Senate

Rand Paul bashes omicron travel restrictions: ‘Travel bans aren’t going to work’

Sen. Rand Paul (R-Ky.) bashed travel restrictions prompted by the detection of the omicron variant in an interview on Sunday, saying that “the travel bans aren’t going to work” to prevent the variant’s spread.

“The travel bans aren’t going to work. The new variant is in over half of the states in our country. It’s in 40 different countries. There’s no travel ban that’s going to stop this,” Paul said Sunday in an interview with John Catsimatidis on WABC 770 AM. 

“We don’t even yet know whether it’s a good or a bad thing,” Paul added, referring to the variant. “And if it turns out that it’s much less dangerous, and it crowds out the delta variant, it might be a blessing in disguise.”

He also said that “restrictions on our liberties” were not science-based, but “based on whims.”

THINGS TO DO:
1 - Reproduce the Rand Paul article word for word, everything from "Rand Paul bashes" down to "the variant’s spread.".
2 - Answer these questions about the Rand Paul article:
(a) On which radio station did Paul give the interview?
(b) In how many countries did Paul say the new variant had appeared?
(c) According to Paul, what were "restrictions on our liberties" based on instead of science?
3 - Carry on the article about Rand Paul and the omicron travel restrictions with the next part, starting after its final sentence.
The material after this point is separate from the article above.

PROVIDED DATA:

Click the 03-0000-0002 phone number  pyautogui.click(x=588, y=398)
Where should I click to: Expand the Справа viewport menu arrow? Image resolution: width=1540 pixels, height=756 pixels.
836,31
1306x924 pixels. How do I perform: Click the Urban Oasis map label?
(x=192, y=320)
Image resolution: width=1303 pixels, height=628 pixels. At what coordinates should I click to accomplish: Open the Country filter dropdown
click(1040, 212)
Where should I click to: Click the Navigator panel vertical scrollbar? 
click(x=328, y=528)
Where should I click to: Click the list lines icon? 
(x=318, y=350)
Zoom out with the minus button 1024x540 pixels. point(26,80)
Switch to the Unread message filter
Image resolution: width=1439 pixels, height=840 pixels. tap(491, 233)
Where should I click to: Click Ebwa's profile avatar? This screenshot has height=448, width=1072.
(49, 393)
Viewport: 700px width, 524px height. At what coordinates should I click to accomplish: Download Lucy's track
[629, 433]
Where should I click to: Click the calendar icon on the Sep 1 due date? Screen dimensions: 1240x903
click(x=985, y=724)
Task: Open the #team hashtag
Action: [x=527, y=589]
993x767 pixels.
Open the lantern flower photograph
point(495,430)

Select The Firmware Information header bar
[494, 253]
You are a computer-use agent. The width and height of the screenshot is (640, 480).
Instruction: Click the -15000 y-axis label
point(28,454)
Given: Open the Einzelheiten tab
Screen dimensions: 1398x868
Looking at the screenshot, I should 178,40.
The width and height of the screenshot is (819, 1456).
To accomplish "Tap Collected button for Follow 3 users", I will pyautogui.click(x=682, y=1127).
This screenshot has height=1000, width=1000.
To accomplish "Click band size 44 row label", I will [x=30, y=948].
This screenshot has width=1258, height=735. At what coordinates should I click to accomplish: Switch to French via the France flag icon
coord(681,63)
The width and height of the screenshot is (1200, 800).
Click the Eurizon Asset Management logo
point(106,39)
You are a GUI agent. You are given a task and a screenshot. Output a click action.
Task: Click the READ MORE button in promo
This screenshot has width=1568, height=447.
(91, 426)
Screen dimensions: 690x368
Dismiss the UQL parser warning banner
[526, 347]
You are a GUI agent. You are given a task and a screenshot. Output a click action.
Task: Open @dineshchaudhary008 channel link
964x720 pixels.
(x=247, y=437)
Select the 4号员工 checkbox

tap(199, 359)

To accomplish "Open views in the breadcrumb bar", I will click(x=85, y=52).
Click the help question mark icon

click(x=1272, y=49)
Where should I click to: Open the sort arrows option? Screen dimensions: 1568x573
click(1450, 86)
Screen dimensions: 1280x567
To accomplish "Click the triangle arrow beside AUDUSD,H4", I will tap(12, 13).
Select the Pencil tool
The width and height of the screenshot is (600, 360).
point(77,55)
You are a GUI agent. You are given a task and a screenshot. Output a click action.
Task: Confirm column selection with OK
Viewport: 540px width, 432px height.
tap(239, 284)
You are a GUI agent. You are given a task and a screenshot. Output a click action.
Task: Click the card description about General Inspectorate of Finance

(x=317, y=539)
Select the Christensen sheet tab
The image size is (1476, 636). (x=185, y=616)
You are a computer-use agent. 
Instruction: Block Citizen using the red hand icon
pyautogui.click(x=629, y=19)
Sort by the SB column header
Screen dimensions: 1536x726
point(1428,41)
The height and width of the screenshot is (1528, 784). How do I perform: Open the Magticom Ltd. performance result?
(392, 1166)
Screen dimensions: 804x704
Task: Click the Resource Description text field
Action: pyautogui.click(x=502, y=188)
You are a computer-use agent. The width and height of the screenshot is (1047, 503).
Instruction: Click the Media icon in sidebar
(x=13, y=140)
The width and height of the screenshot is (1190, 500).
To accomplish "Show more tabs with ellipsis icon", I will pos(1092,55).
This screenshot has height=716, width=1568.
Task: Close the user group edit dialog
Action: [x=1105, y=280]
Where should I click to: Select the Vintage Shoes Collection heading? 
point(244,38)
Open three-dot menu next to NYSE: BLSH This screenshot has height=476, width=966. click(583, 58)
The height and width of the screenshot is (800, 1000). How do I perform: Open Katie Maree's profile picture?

RESPONSES FOR EACH TASK:
1 -
Rand Paul bashes omicron travel restrictions: ‘Travel bans aren’t going to work’

Sen. Rand Paul (R-Ky.) bashed travel restrictions prompted by the detection of the omicron variant in an interview on Sunday, saying that “the travel bans aren’t going to work” to prevent the variant’s spread.

2 -
(a) WABC 770 AM
(b) 40
(c) Whims

3 -
“They’re based on basically [Anthony] Fauci’s impulse to authoritarianism is what I call it,” Paul said. “His gut reaction — his immediate knee jerk reaction to everything is to take away your liberty. I mean, look, all they had to hear was a sniff of this new variant from South Africa. And they’re freaking out with all the new things they’re going to require you to do.”

Paul has frequently butted heads with Fauci, the White House’s chief medical advisor, going so far as to call for him to be fired and claiming that he should serve a five-year prison sentence for allegedly lying to Congress over whether gain-of-function research at the Wuhan Institute received funding from the National Institute of Health.

Paul’s remarks have drawn swift criticism from Fauci, who has argued that he bears no responsibility for the pandemic and has called Paul’s claims “egregiously incorrect.” 

“Anybody who spins lies and threatens and all that theater that goes on with some of the investigations and the congressional committees and the Rand Pauls and all that other nonsense, that’s noise, Margaret. That’s noise. I know what my job is,” Fauci, the country’s top infectious diseases expert, told “Face the Nation” moderator Margaret Brennan on CBS in late November.

However, Fauci told Brennan during their interview that remarks are “dangerous” because he believes the personal attacks are really directed toward science.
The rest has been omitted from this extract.